Alright My Liver, but how is yours? 3,000 people in the South West know thanks to lifesaving screenings
Last updated: 30/10/2023
3,000 people across the South West have received potentially lifesaving liver screenings thanks to a University Hospitals Bristol and Weston NHS Foundation Trust (UHBW) liver scheme.
‘Alright My Liver’ is a community NHS screening service for people across Bristol, North Somerset and South Gloucestershire, led by Bristol and Severn Hepatitis C Operational Delivery Network in collaboration with UHBW and Southwest Cancer Alliance Group (SWAG).
Since the pilot launched in July 2022, over 200 people screened have been invited to a follow up appointment in a specialist clinic for an assessment, vital advice or treatment.
Helen Coombs received a liver screening in November 2022 at a drop-in event in Easton. She was referred onto the Hepatology team at Bristol Royal Infirmary and diagnosed with liver disease.
Thankfully, she caught it early due to the ‘Alright My Liver’ screening. The UHBW team supported her to make healthy lifestyle changes to improve her health and help maintain the condition of her liver. Helen said:
“I was surprised. The doctors and nurses explained my diagnosis really well. I’m now trying to eat more healthy and keep up the swimming. I would advise anyone who was worried about their liver health or at risk to get a scan and seek advice.”
The main causes of liver disease are type 2 diabetes, obesity, viral hepatitis and alcohol excess. Liver disease increases the risk of various complications including liver cancer.
Over 6,000 people in the UK are diagnosed with a primary liver cancer each year. This number has increased by 50% over the past decade and is expected to continue rising.
The main risk factor for liver cancer is cirrhosis (scarring) of the liver, which can often go undiagnosed for many years before symptoms develop.
Liver cirrhosis is now a leading cause of death in the UK of 35–49-year-olds. 75% are first diagnosed when they are admitted to hospital with an emergency.
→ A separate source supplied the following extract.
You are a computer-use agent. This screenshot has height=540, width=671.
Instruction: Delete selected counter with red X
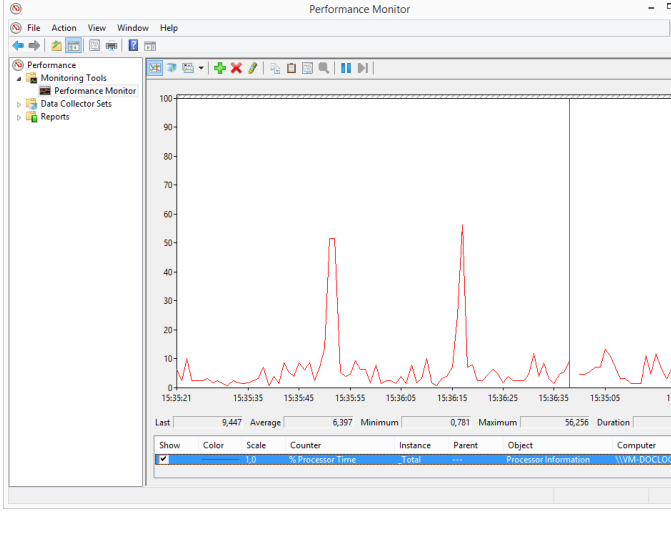236,68
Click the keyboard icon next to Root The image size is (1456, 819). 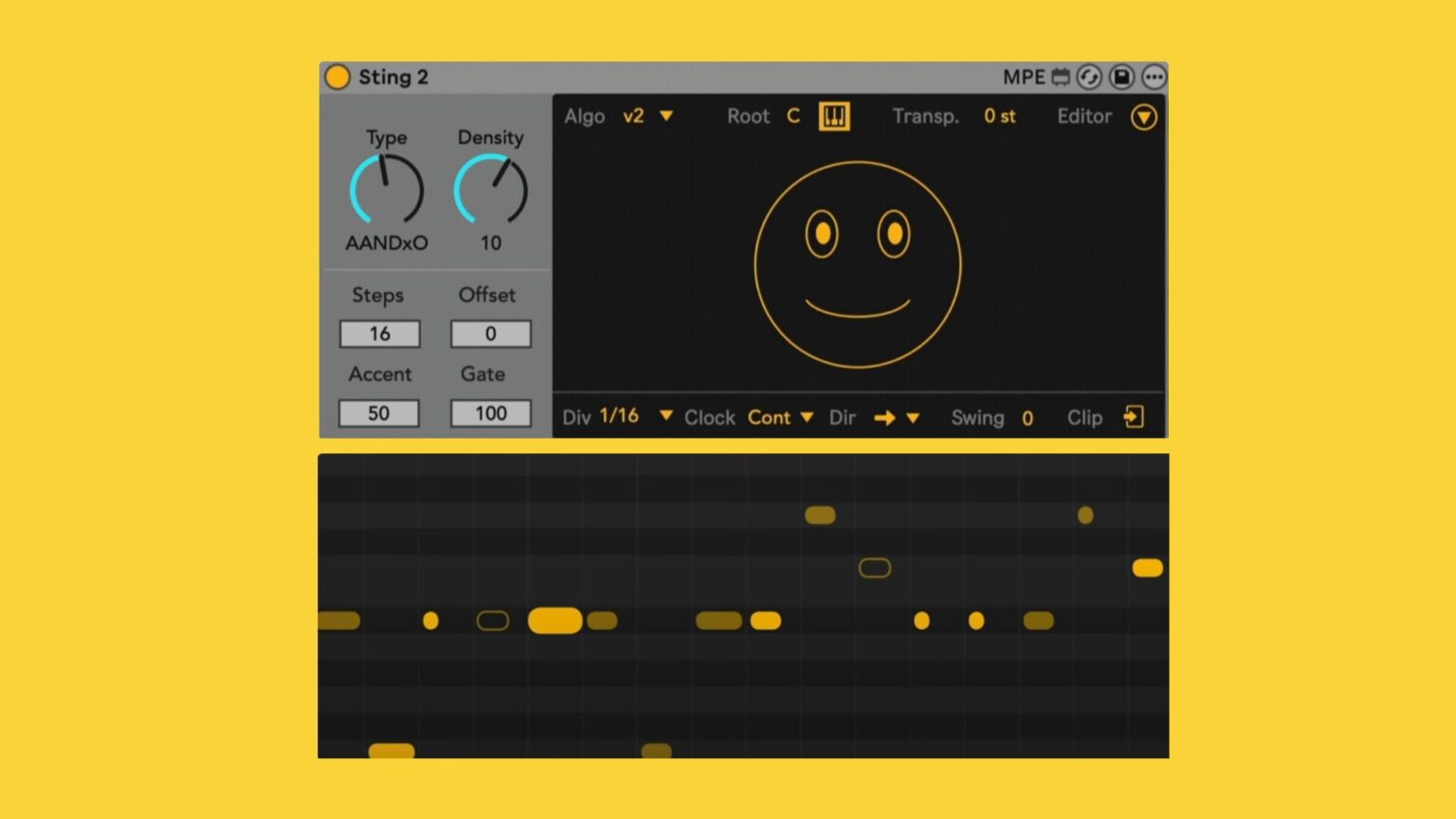click(834, 116)
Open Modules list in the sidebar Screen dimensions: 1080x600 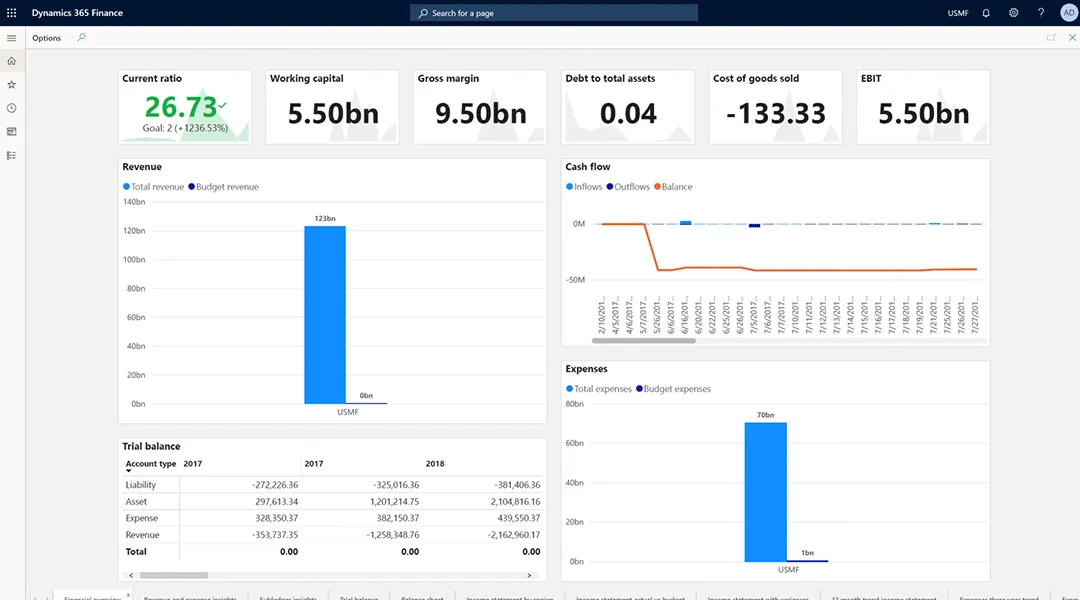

During this admission, 1 in 6 people will die.
A FibroScan is a quick, non-invasive scan which can rule out or indicate liver cirrhosis. Patients are usually in and out of appointments within 15 minutes.
Jane Gitahi, UHBW’s Community Matron and Bristol and Severn ODN Lead Nurse said:
“Liver disease causes 10,000 deaths in the UK, every year. However, most members of the public have no idea they are at risk of liver disease, or cancer.
“People with liver disease tend to show symptoms when a liver is already damaged and scarred, which can lead to serious and possibly life threatening complications.
“Liver screening helps us detect any issues in early stages. An Initial FibroScan is an instant, painless measure of liver stiffness. Your screening appointment takes 5-15 minutes in total and if we find a problem, we will assess you in clinic.”
The Alright My Liver? team carry out a combination of drop in or GP organised sessions based in places all around the region, including GPs, community centres and drug clinics.
The ‘Alright My Liver?’ team held a voluntary drop in screening event set up by the Robins Foundation for attendees of the Bristol City vs. Coventry match at Ashton Gate, on 21 October (2023). They carried out 18 liver screening scans and spread awareness around causes of liver disease and the support available locally.
You can find out more about the screenings on the Alright My Liver? website.
The team are delighted to report that NHSE has agreed to extend the project until 2024, and therefore there will be plans in place to carry out the 1-year repeat FibroScans for people screened by the service and found to have ARLD fibrosis. This will also be planned for patients screened this year, which will be made clear in the results letters going forward.